そこをとらえて成功している企業に学ぶのが、成功への一番の近道でしょう。
本日ご紹介するのは、海外進出を始めて24年、その間、25カ所、301店舗を出店し、すっかりブランドを確立した無印良品(海外ではMUJI)の海外戦略をまとめた一冊です。
著者は、ベストセラー『無印良品は、仕組みが9割』の著者であり、株式会社良品計画前会長の松井忠三さん。
※参考:『無印良品は、仕組みが9割』
当事者ならではの生々しい言葉で、赤字続きの11年間、中国で偽造品と闘った日々を振り返り、さらに飛躍したきっかけ、海外で成功する秘訣を語っています。
- 現地の事業者に完全に任せてしまう方式だと目が行き届かなくなる
- 売り上げに対する家賃の比率を15%以下に抑える
- その国の首都か主要都市の、比較的いい場所に出店すること
など、ほかの企業でも応用できる考え方が示されており、海外進出の参考になること、間違いなしです。
さっそく、エッセンスをチェックしていきましょう。
中国に関しては、こちらから出店を打診することはほとんどありません。相手側から話が来るまで待っています(こちらからお願いしてお店を出すのと、相手側から話が来たときとでは、やはり出店の条件がまったく違ってきます。求められてから動くほうが色々な面で有利に進められるので、依頼が来るまでは動かないようにしているのです)
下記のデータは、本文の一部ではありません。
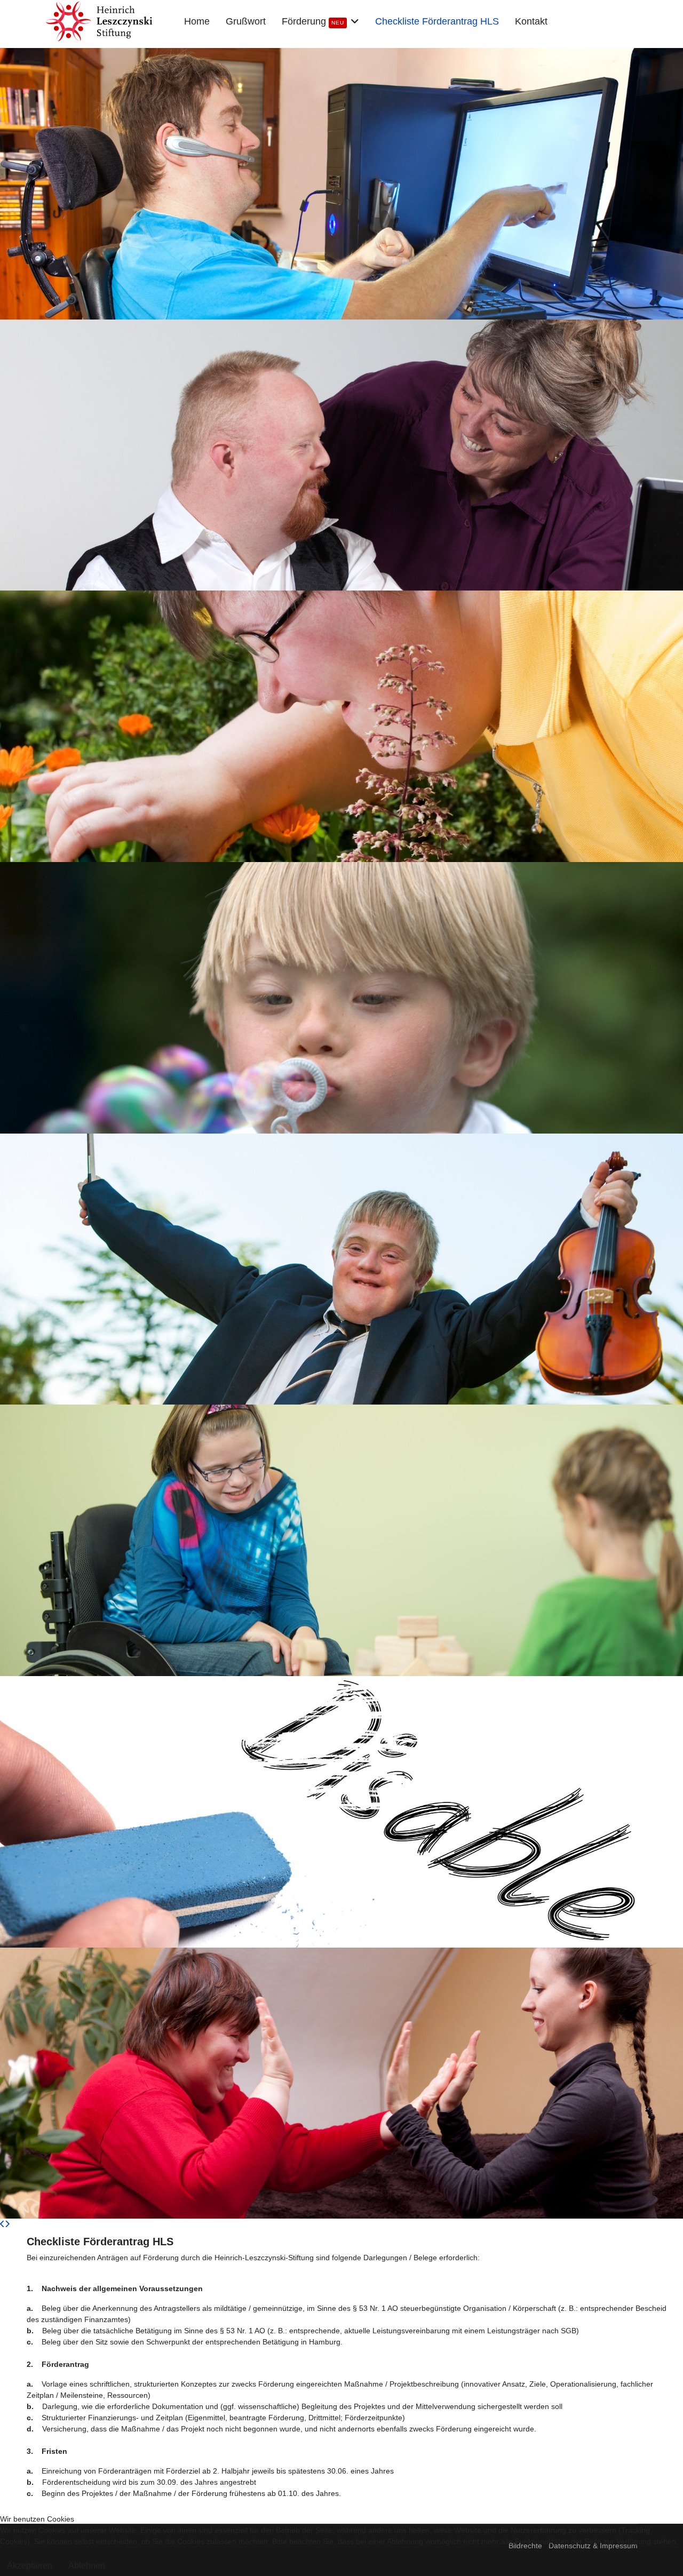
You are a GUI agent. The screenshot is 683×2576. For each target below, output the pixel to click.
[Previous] (2, 2224)
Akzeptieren (29, 2565)
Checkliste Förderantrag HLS (437, 21)
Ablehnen (86, 2565)
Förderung (313, 21)
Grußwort (246, 21)
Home (197, 21)
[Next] (7, 2224)
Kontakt (531, 21)
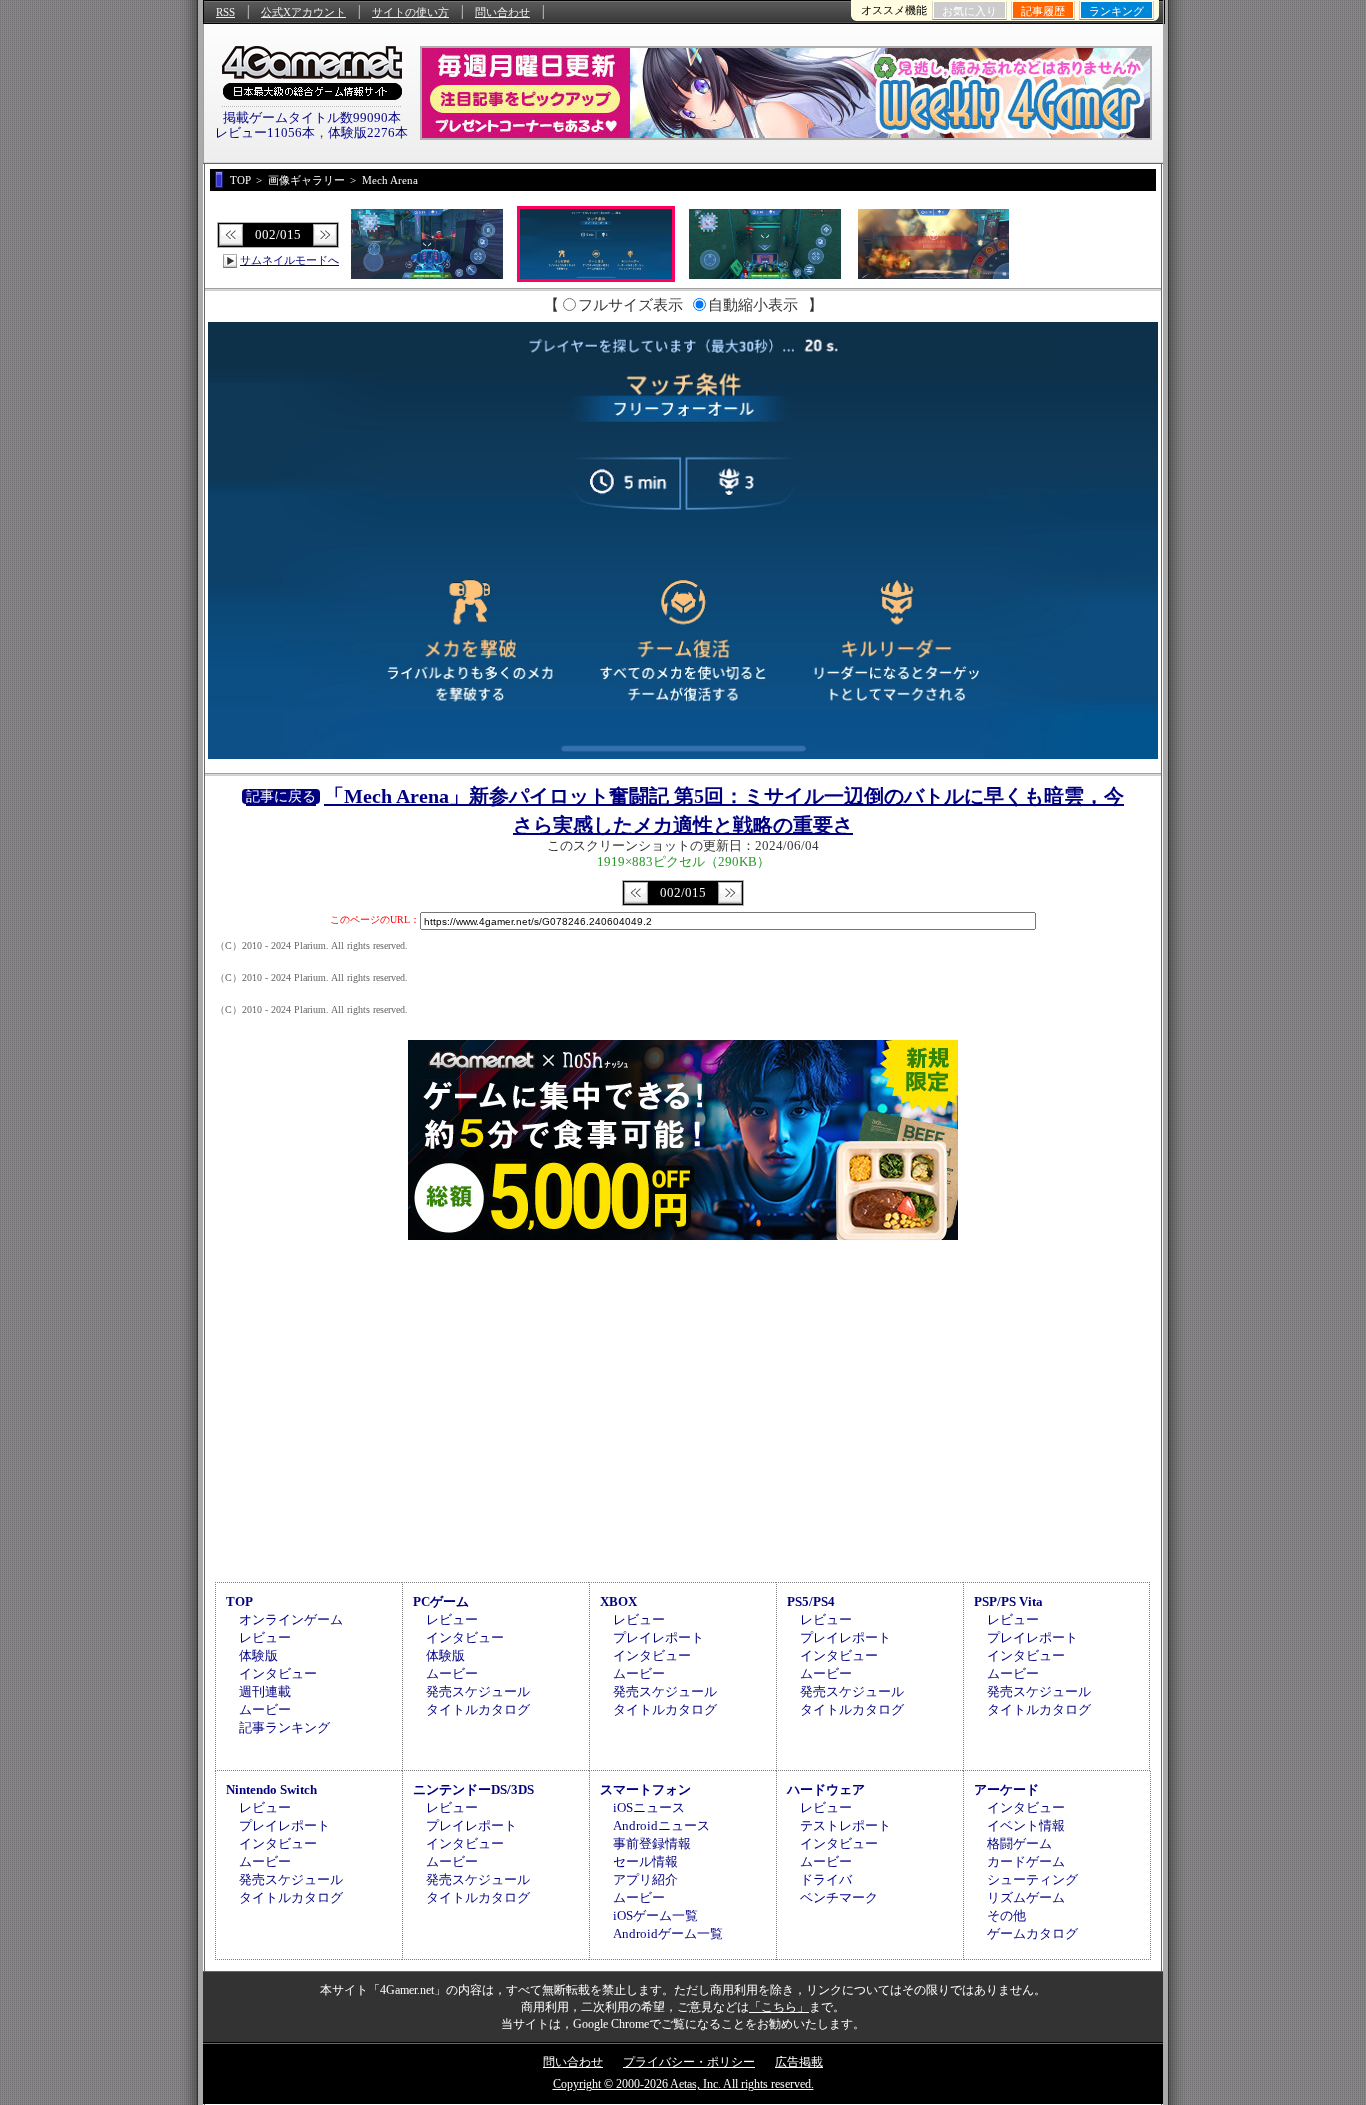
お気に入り (969, 11)
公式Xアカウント (303, 12)
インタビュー (278, 1673)
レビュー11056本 (265, 132)
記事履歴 (1043, 11)
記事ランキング (284, 1727)
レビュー (265, 1637)
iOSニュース (649, 1807)
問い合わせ (502, 12)
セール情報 (645, 1861)
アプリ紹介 (645, 1879)
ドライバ (826, 1879)
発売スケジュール (478, 1691)
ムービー (265, 1709)
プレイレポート (658, 1637)
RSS (225, 12)
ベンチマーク (839, 1897)
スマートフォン (645, 1789)
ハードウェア (826, 1789)
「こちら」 (779, 2007)
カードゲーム (1026, 1861)
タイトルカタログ (478, 1709)
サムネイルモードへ (289, 260)
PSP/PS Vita (1008, 1601)
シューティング (1032, 1879)
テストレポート (845, 1825)
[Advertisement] (683, 1408)
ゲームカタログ (1032, 1933)
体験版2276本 (368, 132)
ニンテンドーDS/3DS (473, 1789)
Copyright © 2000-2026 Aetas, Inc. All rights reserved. (683, 2084)
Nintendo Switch (271, 1789)
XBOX (618, 1601)
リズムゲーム (1026, 1897)
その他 (1006, 1915)
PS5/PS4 (811, 1601)
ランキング (1116, 11)
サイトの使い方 (410, 12)
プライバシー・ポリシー (689, 2062)
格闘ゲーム (1019, 1843)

オートバイが多いというのは、その国が経済発展の初期にあることを示す
やはり、その地域に一番乗りするのが一つの勝ちパターンです。その地域に早く浸透すれば、ライバル企業が出てくる前に自社のポジションをしっかり固められます。中国の街中を走る高級車は圧倒的にアウディが多いのですが、それはフォルクスワーゲン社(アウディの親会社)が最初に進出していたからです
ステーショナリーを專門的にオペレーションしているグローバル企業は、今のところ、世界でも無印良品しかありません
MUJIの場合、売り上げに対する家賃の比率を15%以下に抑えられる場所でなければ原則的に出店しません。これを徹底してから、アジアでもヨーロッパでも、新しい店舗は1年半程度で黒字にできるようになりましたから、必勝パターンの一つと言えるのではないか
一等地の中で、“一丁目一番地”ではなく、二番目、三番目の物件を探して出店すること
企業にとって、一人の優秀な社員を抱えることは有利に働く部分もありますが、逆に優秀であるからこそ、他の企業に引き抜かれたり、独立して事業を始めたりするケースも考えられます。一人ひとりの社員が経験した成功や失敗から、重要な部分を取り出して標準化し、誰もがそれを利用できるようにしておいたほうが、長い目で見ると企業にとってはメリットがある
経済が成長しているアジアでは、お金を持っているのは圧倒的に若い世代
長く愛される商品や店にするには、ターゲットを絞り込むほうがいい
無印良品の商品はシンプルであるがゆえに、「何物にも代えられる」という特徴を持っています。使う人が自由に使い道を考えられる、いわば自在性があるのです
今後は、スマートフォン向けのアプリ「MUJI passport」にも、さらに力を入れるという、同社。2015年5月から中国での運用がはじまるそうです。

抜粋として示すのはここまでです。